Health and Wellbeing

Studying well

Many aspects of your course may cause you anxiety and we’ve listed the support according to the type of problem you may have.

Academic advice

If you’re finding the lectures hard to understand then see if some preparatory reading helps. If you’re still finding it hard to keep up – talk it through with your Academic Advisor – their office hours should be available through Sussex Direct.

Generic study skills

For learning about general study skills – refer to the Skills Hub website – it is a great resource and has information on everything from reading to exam skills.

The Student Support Unit runs weekly workshops on study skills – phone 01273 877466 or refer to the Skills Hub Workshops, tutorials and support with study skills page.

If you are know you have or are concerned that you may have dyslexia or another specific learning difficulty - make an appointment with the Student Support Unit so that they can book you in for an assessment.

Your department will have Student Mentors who are particularly good at helping first years adjust to their work and their department.


If you find it difficult to sit down and just get on with your work then you may find the dealing with distractions page on the Skills Hub useful. 


If everything is getting on top of you – make an appointment with an advisor in the Student Life Centre. Just email They can help you prioritise and refer you to the best people for help. Don’t suffer in silence – they’re here to help you.

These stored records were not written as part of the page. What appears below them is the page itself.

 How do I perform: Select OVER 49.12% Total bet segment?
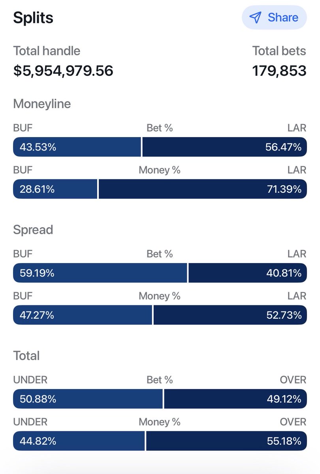(235, 399)
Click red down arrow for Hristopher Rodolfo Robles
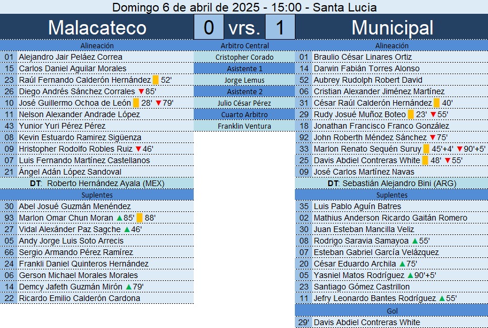The height and width of the screenshot is (328, 488). (x=139, y=149)
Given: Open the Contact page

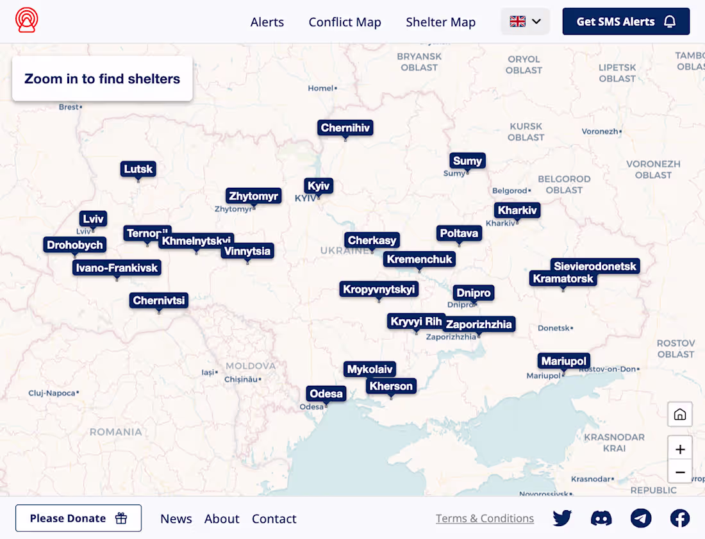Looking at the screenshot, I should [274, 518].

Looking After Yourself During Assessment Time

Assessment time can be stressful, and it's easy to forget to look after ourselves when we get busy. Here are our top 10 tips for looking after yourself during assessment time:

1. Plan down-time

Make a revision timetable that includes time off. Make sure your scheduled breaks are clearly visible on your timetable - that way you’ll always have breaks to look forward to and your time off will feel more protected.

2. Use your breaks effectively

If you tend to stay at your laptop and switch from work to social media, or to look at your phone, reflect on whether your break feels like a break. It might feel better to get up, move around, and have a change of scenery.

3. Go outdoors

Research has shown that time spent outdoors has multiple benefits for our mental health. The contrast between time spent indoors working and time outdoors can also help you feel refreshed when you return to work.

4. Be social

Make time to see housemates and friends. Academic work can feel lonely and isolating, so spending time connecting with others is really important for your wellbeing.

5. Exercise!

Whether it’s the gym, a swim, or a brisk walk, it does you good in so many ways and makes a refreshing, energising change after sitting in front of your laptop.

6. Keep caffeine to a minimum

Be careful with your intake of coffee, tea and energy drinks. Too much caffeine can cause difficulties with concentration and can disrupt your sleep pattern, especially if consumed in the evening. Do make sure you drink lots of water. Herbal teas are another good way to keep your body hydrated.

7. Eat well

Feed your brain with nourishing meals and try to avoid processed foods. If you feel like you haven't got time to cook healthy meals from scratch every day then prepare a batch of your favourite healthy food (like chilli, curry, stir-fry) before exam time and freeze it in portions.

8. Sleep well

Try to stick to your sleep pattern. It can be tempting to throw routine out of the window when revising however the best way to maintain a healthy sleep pattern, and get lots of rest, is to try to go to bed and wake up at roughly the same time each day. This will help your brain to function well, which is especially important at this time of year!

9. Relax

Do some focused relaxation. Think about what works well for you; whether it’s a hot bath, playing Xbox, mindfulness, remembering to breathe deeply, or going for a walk outside – make time for it and give yourself permission to enjoy it.

10. Ask for help when you need it

Staff at the Student Life Centre are on hand if things feel difficult – drop in to see them, give them a call, or book an appointment through Sussex Direct. You can also find more useful advice on the Student Minds website.